干燥温暖的山洞中,雪白僧袍垫在地上,已经褶皱,骨节分明的手时不时要抓住厚重僧袍才能抵御疼痛,又忽然脱力得青筋暴起,淌着热汗,难受得挺起脊背,后背悬空,伸手去推和尚。
然而和尚不理他,拽住了他的手放在他自己的身上。
秦误已经无力招架于他了,他千算万算没算到和尚这么难以对付,他虽然知道和尚天赋异禀,往日勾引诱惑也不留余力,可是有朝一日真落到自己身上磋磨,他才尝到了苦头。
秦误呜咽,眼角沁出眼泪,被人细致吻掉,秦误又要用手去推那张脸,但是他已经疲乏得推搡也没甚气力,男人体力比他好百倍不止,到现在仍旧气力如初,轻易地拿了他的手,吻他已经恢复如初得手腕,张开嘴咬了他一口。
秦误手腕刺痛,他皱了眉,眼里更加烧灼,眼尾红得好似胭脂点过一般,他艰难地抬起手臂,赫然看见手腕处的牙印,一对深而明显的红印落成两个小点。
是的,就是如此。
难怪他好痛,浑身都痛。
比筋脉尽断的锐痛更细微更磨人。
“你”
秦误喘着气,浑身被咬的疼,他疲惫着气力,摸上净法的脸,手背上凝着汗珠,伸进净法的口中,摸他的牙齿。

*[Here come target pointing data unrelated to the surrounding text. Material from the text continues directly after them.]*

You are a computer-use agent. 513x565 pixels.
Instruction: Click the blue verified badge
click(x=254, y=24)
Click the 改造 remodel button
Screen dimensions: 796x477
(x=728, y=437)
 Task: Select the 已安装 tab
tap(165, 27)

果然,里面赫然藏着一双虎牙,扎手得很,秦误指腹贴过去好像都被硌得发痛。
净法一个清心寡欲,匮乏贫瘠的和尚,长什么虎牙?
又凶又厉,好几次他以为净法是要把他咬的皮开肉绽,擦得他又痛又麻。
难怪净法素来少言沉稳,原来是藏着自己这对可耻的牙。
“痛。”
秦误呜咽,喘着气,眼睛被水雾迷蒙着辨不清明,他骂:“臭和尚,死和尚。”
净法不说话,用虎牙咬了一下他的手指,又松开,就顺着他的手腕上来了,用虎牙慢慢地磨他。
净法气息平稳,只有体温滚烫,他温声反驳:“不臭,没死。”
“滚!”
秦误吃力呵他。
净法没听,又张口咬了他另一只手腕。
第32章堕佛
夜雨正浓,乱葬岗上,佛子破戒,皇宫圣地天榻中被供奉在香案上经久不灭的长明灯骤然熄灭,再无星点灯火。

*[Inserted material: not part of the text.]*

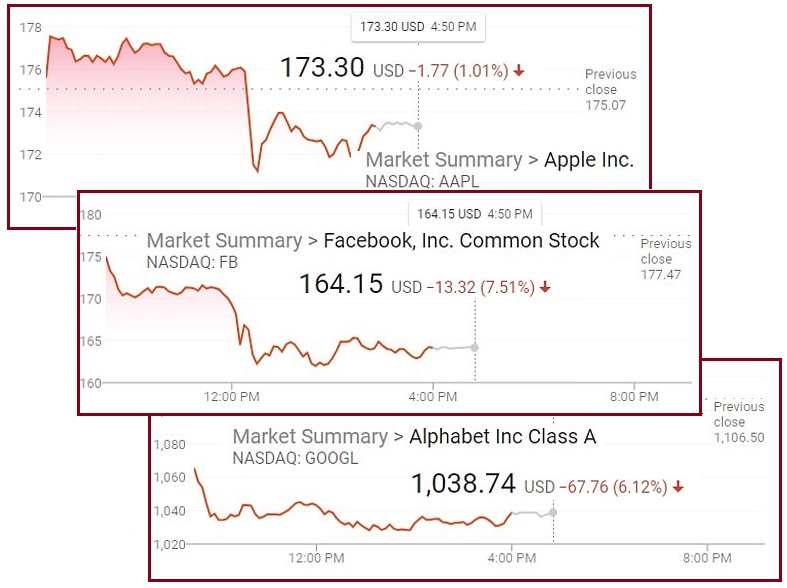Select the gray hover dot on Facebook chart

(474, 348)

寒凉初冬,貌美的奸臣邪佞在湿漉漉的雨水中被佛子压制,佛子向来平静宁和的面目破开,露出内里深重的不能袒露于人世的欲念,佛子用力抱紧了作恶的权阉,权阉浓墨一般的发丝散开,秦误绝美白皙的脸上雨水和泪水混合在一起在眼尾掉落。
雨水寒风都发凉发冷,然而男人身上却又炽热滚烫,夜雨中,秦误被夹杂在冷热交替里,身上断开的肌理随着圣僧的步步紧逼而挣扎愈合。
手筋脚筋生长治愈,脊骨在身体里焕然新生,秦误得到了圣僧的恩泽垂爱,犹如获得了上天的垂爱,他身上无可医治的刑伤,一夜之间恢复如初。
但是秦误很痛,痛得在寒风中都出了汗,脸色通红,浑身挣动着想要逃离,避开如此深刻的疼痛,然而和尚身躯宽阔,一身气力,手掐着秦误的肩背,纹丝不动,秦误被他抱着,纵使自己挣动得犹如一尾鱼,却也不曾真正逃脱过半分,和尚下巴抵在他的肩头,神情深意,话语安抚,宁和镇静:“忍过去就好。”